You can see this great man in the photos at the hunger strike link, above.

Over in Rome, a group of Tibetans demonstrating outside the Chinese embassy decided to crash the gates. They put a Tibetan flag over a Chinese official's car, and sang their national anthem. The officials had to look at at those harshly prohibited colours flying over their sovereign national territory for half an hour, and they were stunned. This account is from the "Tibetan Community in Italy."
Rome, February 21 - A group of Tibetans stormed the Chinese Embassy in Rome this morning. They forced into the Chinese Embassy compound dodging the tight Security. The demonstration started from via Largo Ecuador, the place allotted by the Rome authority, which is quite close to the Chinese Embassy.
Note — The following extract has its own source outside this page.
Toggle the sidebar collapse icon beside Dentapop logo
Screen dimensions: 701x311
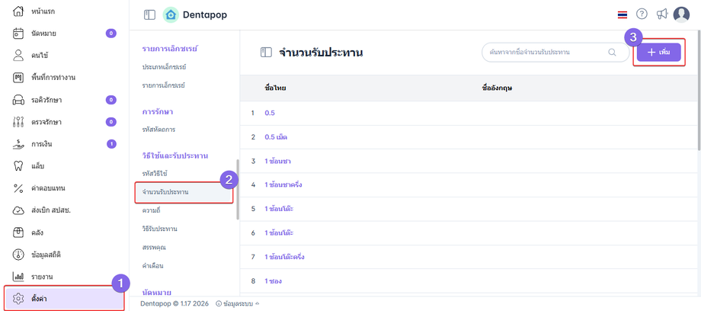coord(149,14)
Heavy rainfall obstructed the attendance of media and local supporters but the Tibetans were not deterred.

The protest began with an inspirational and encouraging speech from Mr. Kalsang Phuntsok Godrukpa, former TYC president. A minute's silence was observed in tribute to the Tibetan martyrs who laid down their lives under Chinese oppression. The protest continued with recitation of Dhentsig Monlam and shouting of slogans before the Tibetans crashed the gate of the Chinese Embassy. Astonished Chinese officials Italian security personnels stood stunned at the sight of Tibetan demonstrators with national flags. The demonstrators unfurled a huge Tibetan national flag on windshield of a car belonging to Chinese official. The Tibetans were driven out of the Embassy after about half an hour. The angry protesters sang the Tibetan national anthem right in front of the Chinese Embassy.

The purpose of today’s protest is to display total solidarity to the Hunger Strike being undertaken by the TYC and Tibetan Community in Turin, Italy. Venerable Geshe Palden Gyatso, former political prisoner, Mr Sonam Wangdue, President of RTYC Dharamsala, Mr. Tamding Chomphel, vice president of Tibetan community in Italy have been sitting on an indefinite Hunger strike to strongly appeal to the members of International Olympic Committee to reconsider its decision to award 2008 Olympics to China. The Tibetans demanded immediate improvement in the human rights situation in Tibet. They demanded the release of all the political prisoners of Tibet. Also in the list of demands was the unconditional release of the young Panchen Lama and Tulku Tenzin Delek.

This is the first ever incident of gatecrash at the Chinese Embassy in Italy. Protesters say it is prelude to more such demonstrations at Turin winter Olympic which ends 26th February.
Keep it cool, don't get rough -- give the Inti-toony-fada ragers some lessons in how it's done with honour. They have nothing to be mad about, compared to half a century under Chinese communist rulers, your most beloved spiritual leader exiled. Yet the fire under the snow continues to burn, the hunger for freedom that won't go out.